**Work order:** Using the records below, output the stretch that opens with the line containing "You are a GUI" and closes with the line containing "Viewport: 1424px width, 890px height.", exactly and including both lines, with nothing more.

**Entries supplied:**
——
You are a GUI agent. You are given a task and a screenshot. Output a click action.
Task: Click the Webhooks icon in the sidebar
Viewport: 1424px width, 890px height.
——
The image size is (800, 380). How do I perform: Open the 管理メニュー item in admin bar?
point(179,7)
——
**Solution to this task:**
You are a GUI agent. You are given a task and a screenshot. Output a click action.
Task: Click the Webhooks icon in the sidebar
Viewport: 1424px width, 890px height.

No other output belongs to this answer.